■ 平成21年度 インプラント植立データ


平成7年に開業当初、年間50本ほどでスタートし数年で毎年200本のインプラントを提供し、すでに10年以上経過した症例は数多く、98%以上のインプラントは健全に機能していることからインプラント治療には自信をもっています。私の考えでは、インプラントの本数は患者が多ければ当然多くなり質の低下につながると考え、質を維持するためにはある程度の治療費設定とし長期のフォローができる体制を維持するのが良いと考えています。
世界の一流の大学病院の管理下におかれた状況で10年間のインプラント生存率は高い大学で98%以上となっています。当クリニックにおきましても毎年98%を下ることはありません。また、インプラントの歴史はすでに40年を超え実際に40年間使用に耐えたものも報告されるようになってきました。当クリニックでは20年以上を持たすことを目標にしています。
■ 過去の実績 4000本以上を提供
平成7年~15年までは毎年50~200本のインプラントを提供してきました。平成16年以降は毎年300~400本のインプラントをコンスタントに提供し4000本を超える実績となりました。21年度の植立されたものは305本ありました。その内訳はストローマン(ITI)インプラント植立154本、アンキロスインプラント植立137本、ザイブインプラント9本、その他5本となりました。特殊な骨の増骨術は減る傾向にあり、べニアグラフト1回、ステージドアプローチによるサイナスリフト9回となりました。その反面、静脈鎮静法による無痛の手術回数は22回となりました。
■ 過去3年間のトラブルについて
平成21年度の初期のトラブルは3名の患者さまにおいてザイブ2本、アンキロス2本、ストローマン1本の計5本となり、本年度は成功率100%を達成できず98%という結果となりました。すべてにおいて条件の悪い上顎の骨の高さと厚みに問題のあったケースとなりました。その他の知覚麻痺等の問題は1ケースもありませんでした。
平成20年度の初期のトラブルは0本でした。平成19年度はブローネマルクシステムにおいて4本の失敗がありましたが、使用を中止したこともあり平成20年度は過去13年間において初めて100%となりました。また、過去において植立したものに関してもインプラント抜去に至ったものは0本でした。それ以外の神経麻痺、上顎洞炎に至ったものは0件でした。ストローマンインプラントに関しても初期喪失はゼロに抑えることができました。13症例のサイナスリフト症例、8症例のべニアグラフト症例においては全て骨が回復してインプラント植立がうまくできました。
インプラント治療の術前には必ずCTの検査のあとにインプラントシュミレーションソフトを活用して正確に診断をおこない、CTを最大限利用することでリスクは最小限になり結果的には安全なオペができています。
■ インプラントの成功や失敗を情報開示すること
さて国内ではすでに40社以上のインプラントメーカーがしのぎを削ってシェア争いをしています。平成21年度の国内の傾向は少ない本数で最大の効果を得る、いかに早く、痛みや腫れの少ないインプラント手術を提供するかが課題でした。また非常に低価格の国産のインプラントのシェアが相当に伸びた年であったように思います。はたしてこの傾向がこれから先も続くのかといえば、YESと答えるしかないでしょう。

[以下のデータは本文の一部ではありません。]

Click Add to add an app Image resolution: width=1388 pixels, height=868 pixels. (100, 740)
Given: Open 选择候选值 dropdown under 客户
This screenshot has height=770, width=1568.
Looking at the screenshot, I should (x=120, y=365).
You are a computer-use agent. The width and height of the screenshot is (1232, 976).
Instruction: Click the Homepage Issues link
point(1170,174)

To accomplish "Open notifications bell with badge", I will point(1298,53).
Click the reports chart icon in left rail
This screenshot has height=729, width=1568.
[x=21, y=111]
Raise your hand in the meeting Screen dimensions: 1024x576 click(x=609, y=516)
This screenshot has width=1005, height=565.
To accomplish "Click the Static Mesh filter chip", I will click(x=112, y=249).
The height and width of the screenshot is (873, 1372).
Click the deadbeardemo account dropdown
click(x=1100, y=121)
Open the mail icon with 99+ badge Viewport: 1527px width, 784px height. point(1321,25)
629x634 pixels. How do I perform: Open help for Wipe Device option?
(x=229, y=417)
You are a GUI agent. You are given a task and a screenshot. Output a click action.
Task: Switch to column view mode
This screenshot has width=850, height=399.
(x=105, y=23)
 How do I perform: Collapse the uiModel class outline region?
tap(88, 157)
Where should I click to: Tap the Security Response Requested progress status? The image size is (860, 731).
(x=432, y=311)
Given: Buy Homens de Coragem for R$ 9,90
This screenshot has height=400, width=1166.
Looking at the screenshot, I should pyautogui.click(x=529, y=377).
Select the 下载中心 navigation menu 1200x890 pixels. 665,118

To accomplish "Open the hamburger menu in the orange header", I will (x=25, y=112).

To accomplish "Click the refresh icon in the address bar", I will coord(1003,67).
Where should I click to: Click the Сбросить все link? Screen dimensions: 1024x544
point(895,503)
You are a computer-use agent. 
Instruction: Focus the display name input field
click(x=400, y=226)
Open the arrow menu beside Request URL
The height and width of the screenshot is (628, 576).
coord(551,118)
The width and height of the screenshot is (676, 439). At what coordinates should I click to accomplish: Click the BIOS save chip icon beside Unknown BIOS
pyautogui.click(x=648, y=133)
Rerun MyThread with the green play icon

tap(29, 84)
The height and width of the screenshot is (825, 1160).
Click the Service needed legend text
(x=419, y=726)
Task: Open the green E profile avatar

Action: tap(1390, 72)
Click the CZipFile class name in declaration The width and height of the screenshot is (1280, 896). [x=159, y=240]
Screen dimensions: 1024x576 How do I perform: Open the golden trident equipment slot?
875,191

しかし、あまりにたくさんのインプラントが簡単に提供される時代となり、ずさんなインプラント治療の計画や低レベルの技術での患者さまへの提供から多くのトラブルも発生してきています。患者さまへのお願いとしてじっくりと歯科医院を何軒か回って自分に合う先生のもとでおこなってほしいと思います。実際に私のクリニックには他のクリニックから多くのトラブルを抱えたインプラントの患者さまが来院されています。そしてインプラントのトラブルをリカバリーするためのホームページも作ってあらゆる情報を公開しています。情報を公開できないクリニックにはかからない方が無難です。